* _Exercise requirements_:
From the line containing "Image resolution: width=601" down to the last line of the entries, print each line exactly and leave the pictures out.

* _Data for processing_:
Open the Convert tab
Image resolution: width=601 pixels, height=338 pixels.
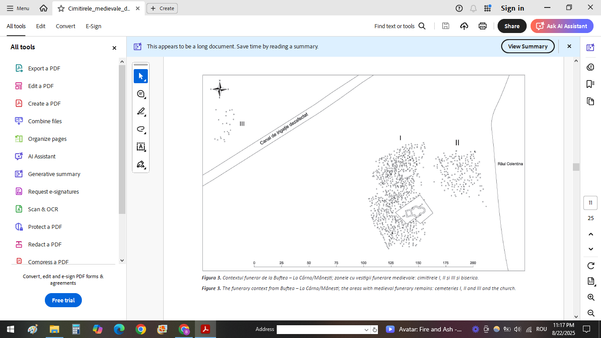coord(66,26)
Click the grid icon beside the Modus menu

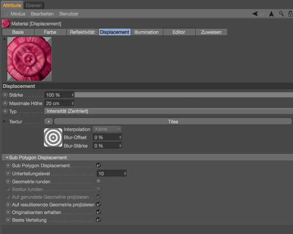[x=5, y=14]
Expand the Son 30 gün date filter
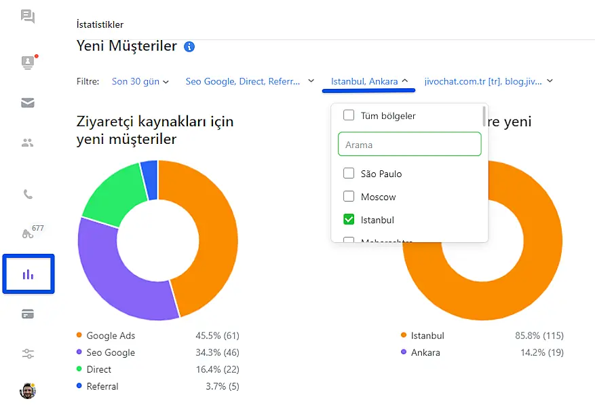Viewport: 595px width, 416px height. (x=140, y=81)
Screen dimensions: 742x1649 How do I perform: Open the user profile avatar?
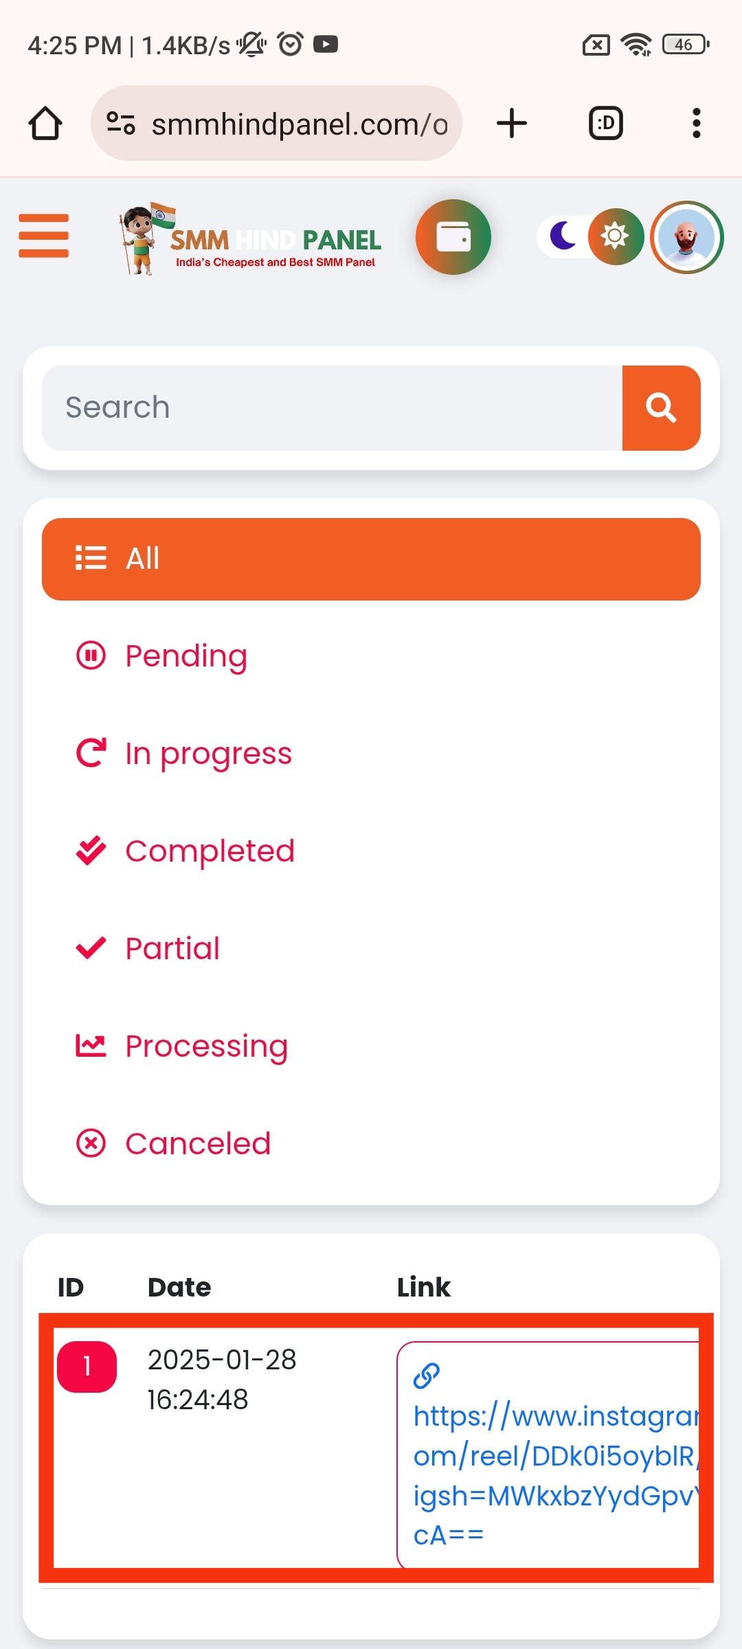tap(686, 237)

* _Answer space_:
Image resolution: width=601 pixels, height=338 pixels.
coord(66,26)
Click the grid icon beside the Modus menu

[x=5, y=14]
Expand the Son 30 gün date filter
Viewport: 595px width, 416px height. (x=140, y=81)
Screen dimensions: 742x1649 How do I perform: Open the user profile avatar?
tap(686, 237)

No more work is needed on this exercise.